=== RECORDS SUPPLIED ===
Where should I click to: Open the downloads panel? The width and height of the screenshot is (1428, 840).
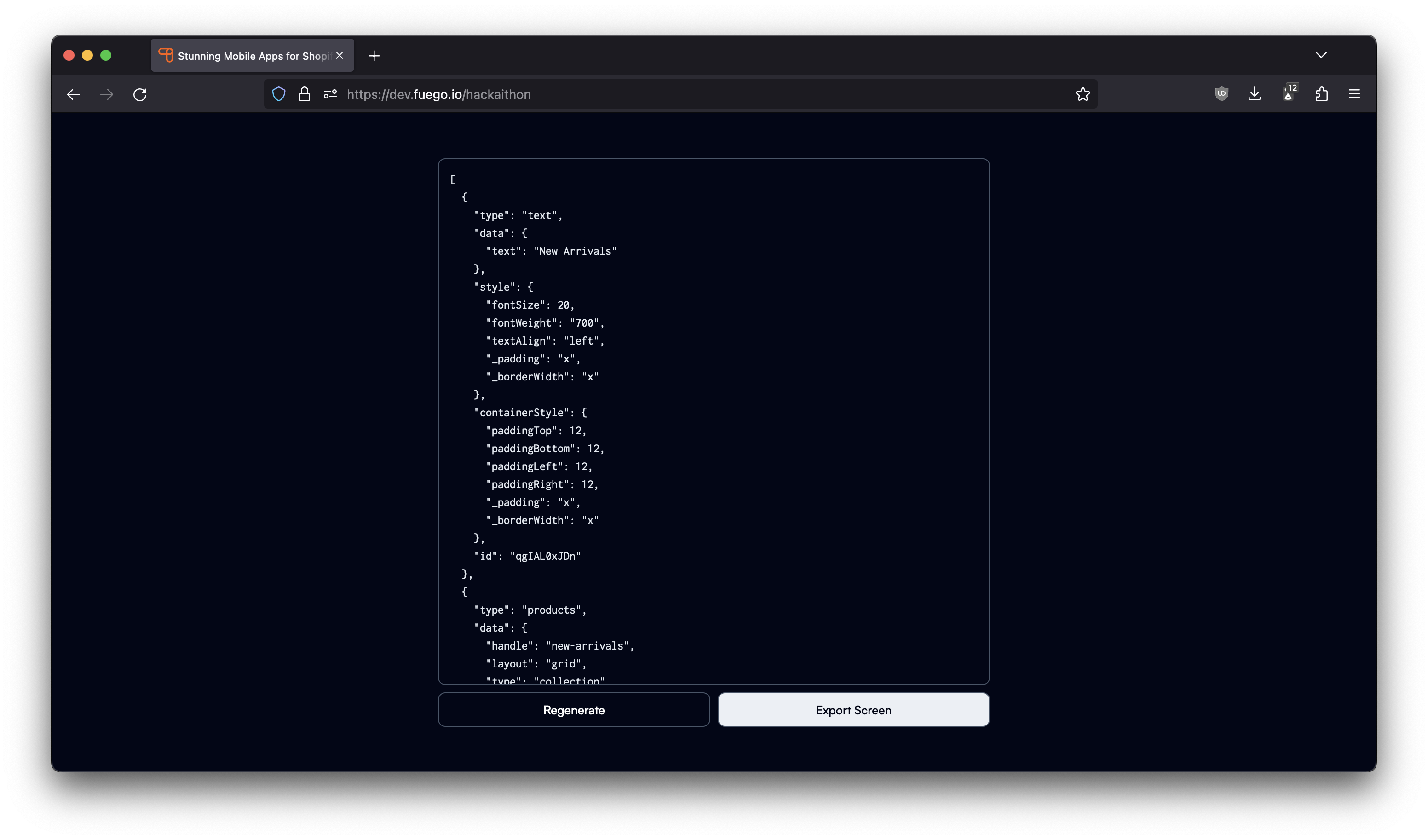tap(1255, 94)
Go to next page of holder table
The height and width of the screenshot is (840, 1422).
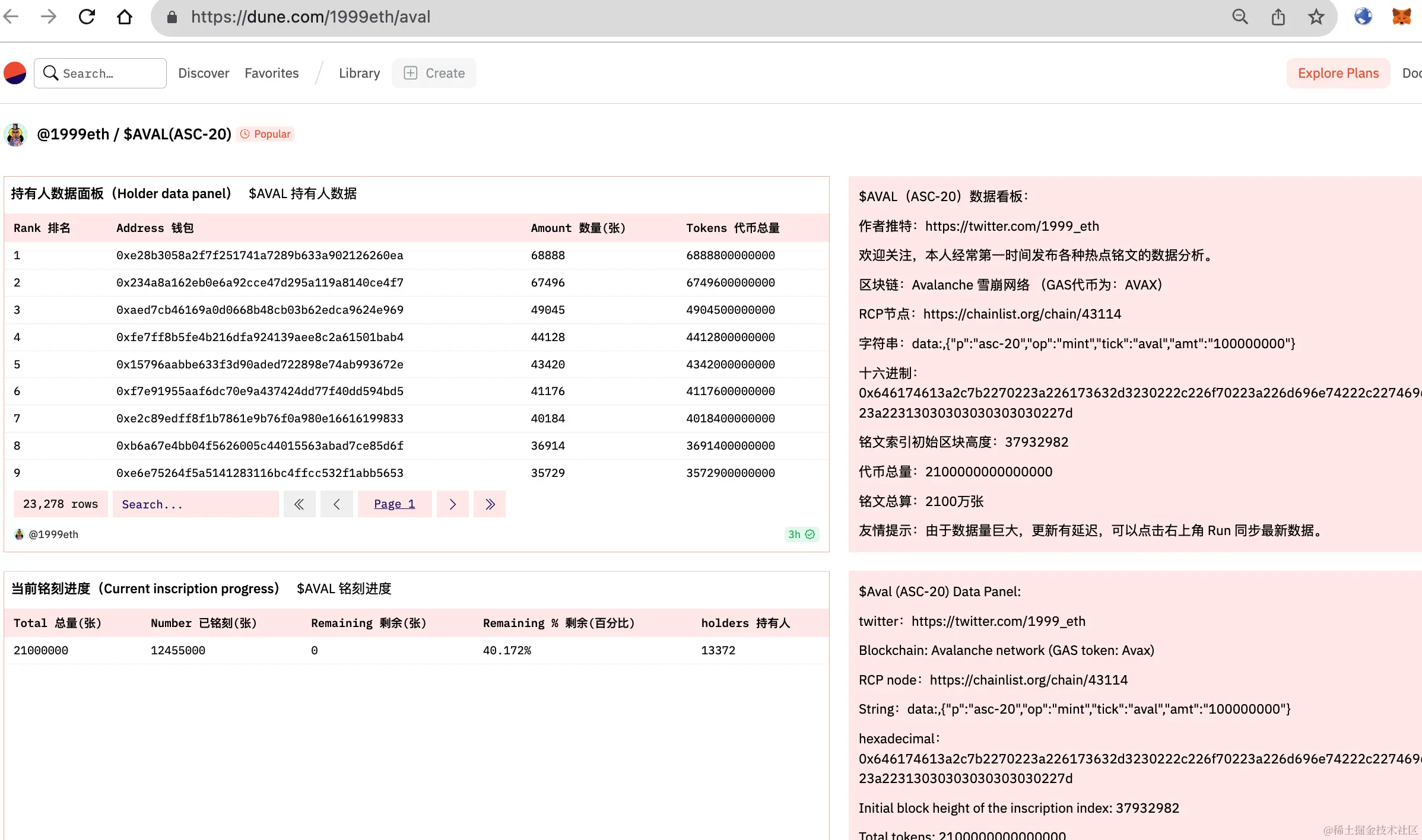click(452, 504)
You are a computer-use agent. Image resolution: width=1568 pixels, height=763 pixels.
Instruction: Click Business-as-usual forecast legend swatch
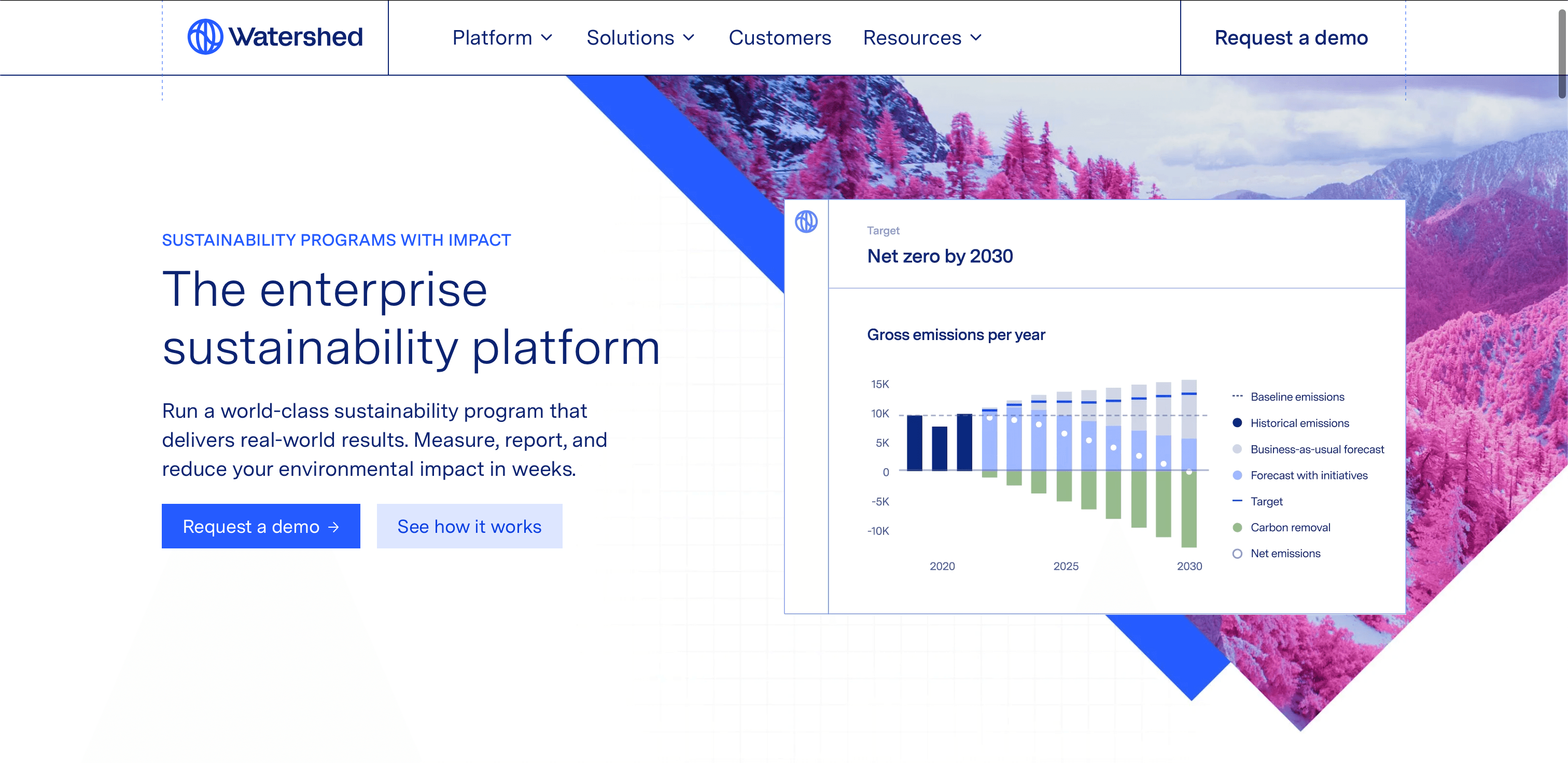pos(1237,449)
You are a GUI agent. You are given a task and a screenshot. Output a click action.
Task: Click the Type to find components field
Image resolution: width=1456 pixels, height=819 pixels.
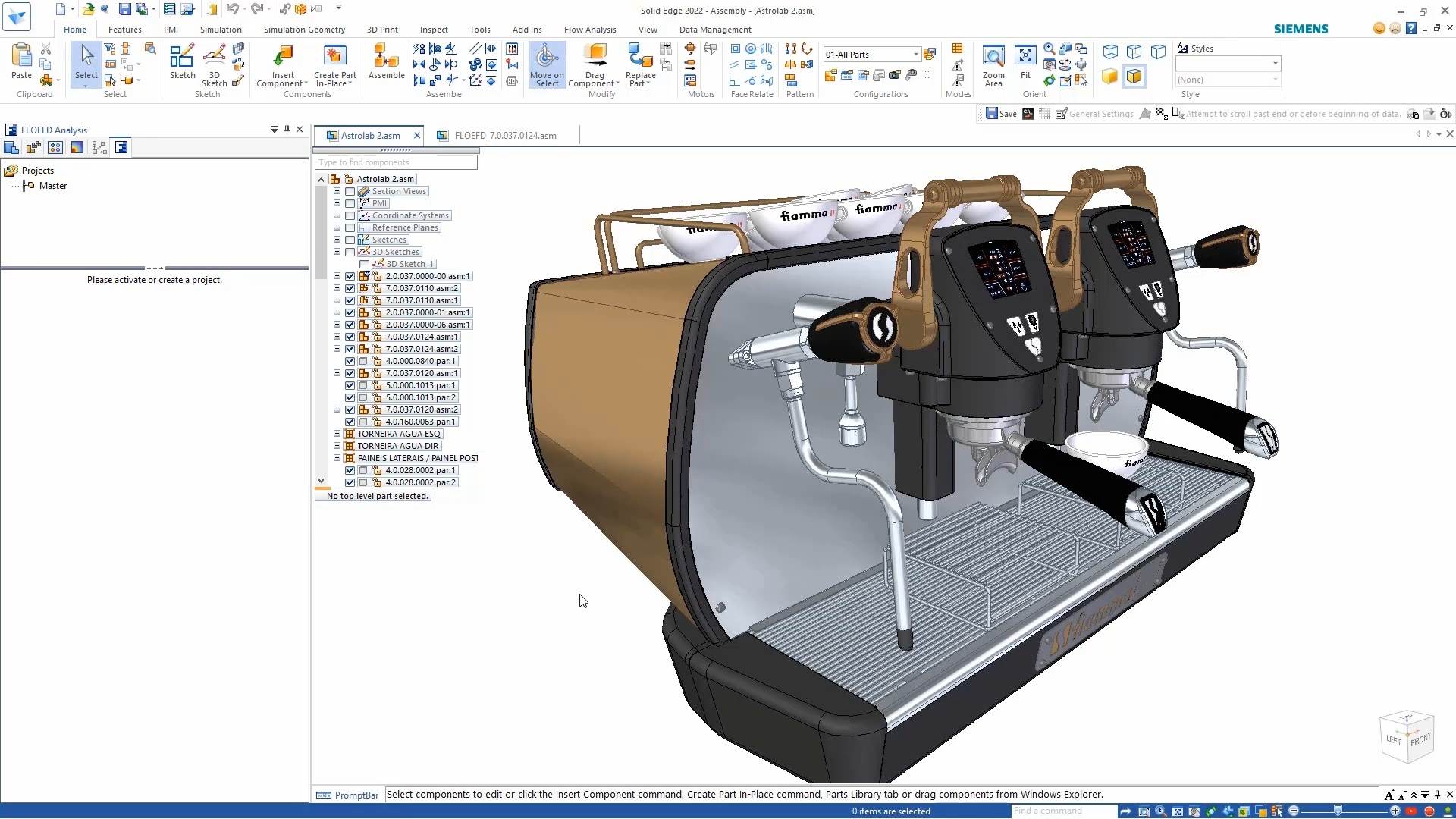[x=395, y=162]
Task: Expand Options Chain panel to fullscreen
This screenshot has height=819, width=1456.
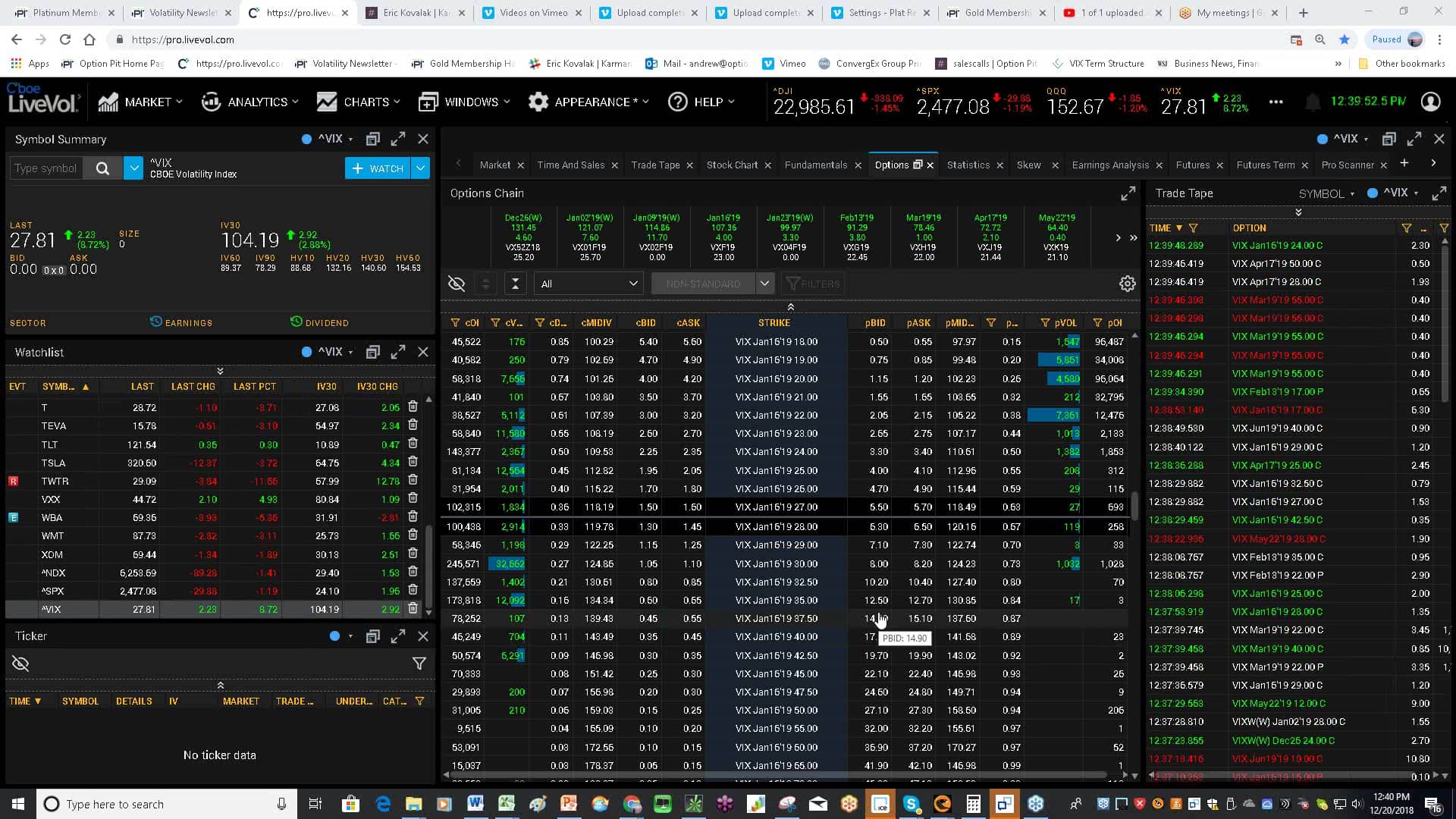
===
▸ **DIRECTIONS**
Every entry must be written out exactly, with all pictures left out.

▸ **SOLUTION BELOW**
Where should I click to: Open the downloads panel? The width and height of the screenshot is (1428, 840).
tap(1255, 94)
Go to next page of holder table
The height and width of the screenshot is (840, 1422).
click(452, 504)
You are a computer-use agent. Image resolution: width=1568 pixels, height=763 pixels.
Instruction: Click Business-as-usual forecast legend swatch
pos(1237,449)
You are a GUI agent. You are given a task and a screenshot. Output a click action.
Task: Click the Type to find components field
Image resolution: width=1456 pixels, height=819 pixels.
[x=395, y=162]
Task: Expand Options Chain panel to fullscreen
This screenshot has height=819, width=1456.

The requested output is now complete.